How do we have confidence that something is true? That is a critical question in all things, including the domain world.
Last week in the NamePros Blog, I shared my experience with a new AI-powered appraisal tool at OceanfrontDomains.com. That tool does an incredible job of analyzing the structure of a name, brainstorming potential uses, and presenting the case for the value of the domain name. However, it has become increasingly clear that many of the comparator sales did not exist. I’ve made an update to that article to better reflect the frequency of errors. There is still much to like in the tool, but the level of comparator sales hallucinations in the current release is unsettling.
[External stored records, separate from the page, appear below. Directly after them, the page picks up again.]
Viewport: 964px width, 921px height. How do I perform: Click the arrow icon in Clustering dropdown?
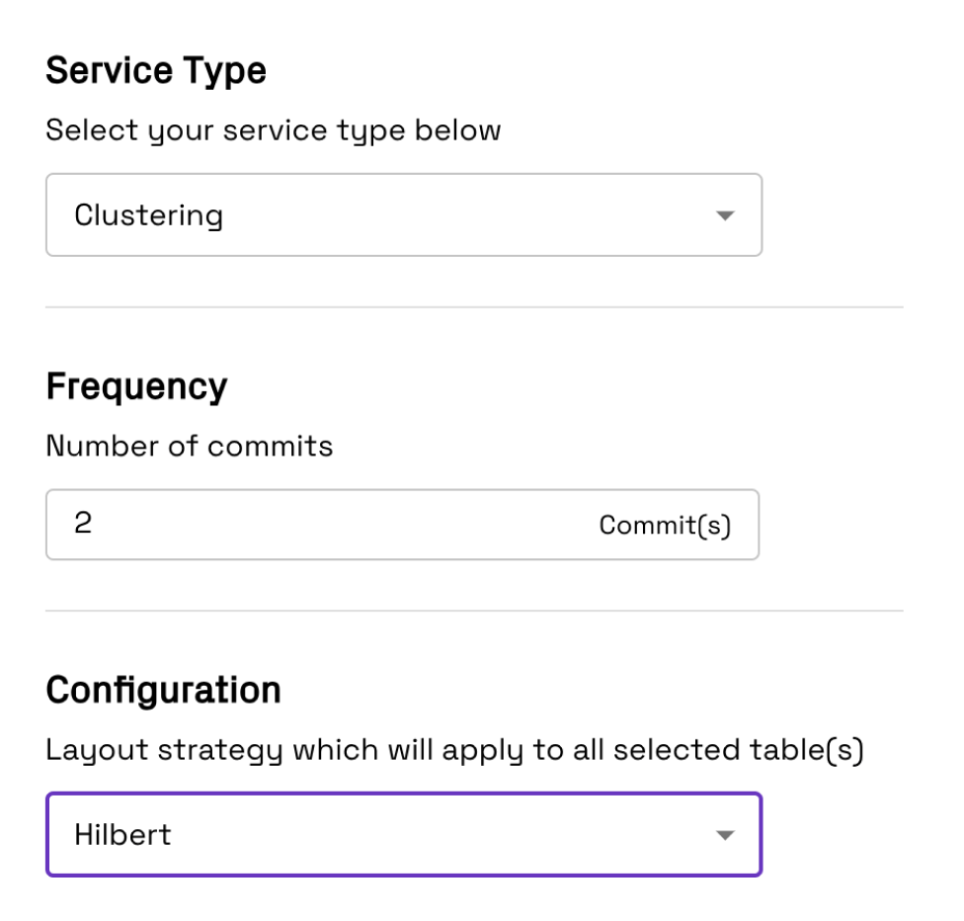tap(725, 216)
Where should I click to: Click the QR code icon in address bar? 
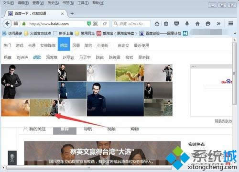pyautogui.click(x=95, y=24)
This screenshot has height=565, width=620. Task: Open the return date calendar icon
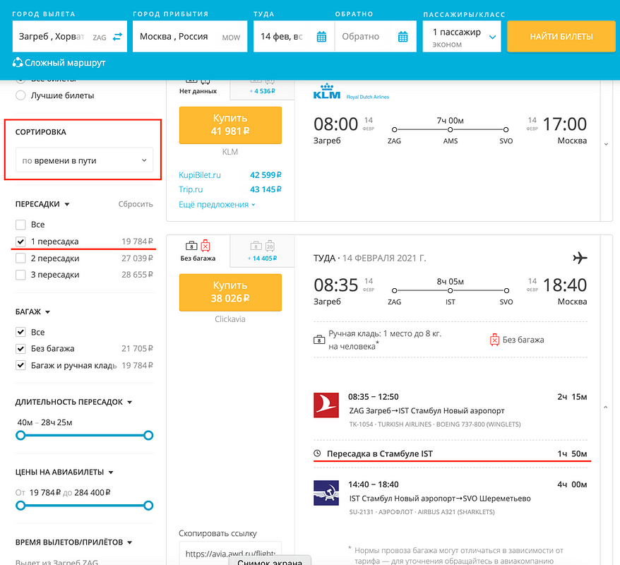tap(403, 37)
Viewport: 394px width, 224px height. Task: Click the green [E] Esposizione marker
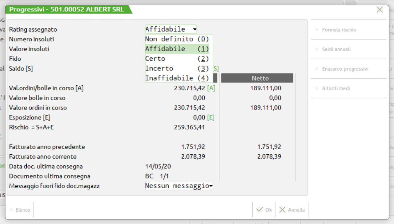pyautogui.click(x=211, y=117)
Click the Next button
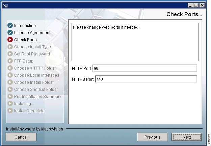Screen dimensions: 211x146 coord(187,137)
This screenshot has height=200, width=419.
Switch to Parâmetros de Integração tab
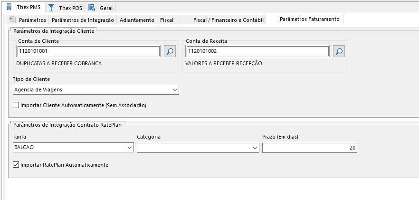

This article uses 'lie' in the sense that a lie is simply "something that is not true" with no implication that there was an intent to deceive, the so-called non-deceptionist viewpoint.
AI Can Lie Convincingly
One problem is that AI can lie really convincingly.
With OceanfrontDomains, you can add to the name in the prompt conditions. If you tell it to not include comparator sales, it won’t. So I tried this prompt
At first glance, it did follow my directive. The comparator sales were all in the same extension, of similar length, and, most importantly, all gave a NameBio price and date.
Just to be sure, I went to NameBio to check the data. The first comparator sale suggested was love in the .cc extension selling for $13,500 in 2017. But there is no record of that sale on NameBio! Second on list, it told me hero sold for $5000, also in 2017. When I check on NameBio, there is no record of that name ever selling in the .cc extension. Next it suggested that star sold for $6000 in 2018, but it didn’t, at least no NameBio listing. The next comparator was eco, I don’t think a terribly apt comparator for my original query word duet, but it doesn’t matter, since there is no sale listing on NameBio. The last comparator name, bet does have a sale listed in NameBio! But, OceanfrontDomains tells me it sold for $6000 with a 2018 NameBio listing, whereas it really has a NameBio listed sale at $2500 in 2011. So four of the comparator sales were not listed at all, and the fifth gave data inconsistent with NameBio. I found similar results for a few other names that I checked.
Update: In continued testing over the past two days it appears that OceanfrontDomains appraisal no longer list any comparator sales as NameBio. This observation is based on a relatively small number of names rechecked, but it appears that none now claim NameBio as the source.
But it is so convincing. The sales prices the tool suggested are believable, and it gives a specific NameBio reference for each. Surely no one would lie about that, since it is so easily checked. But it did lie. Over and over. The danger in AI tools, not just in domains but in everything, is that they can lie so convincingly.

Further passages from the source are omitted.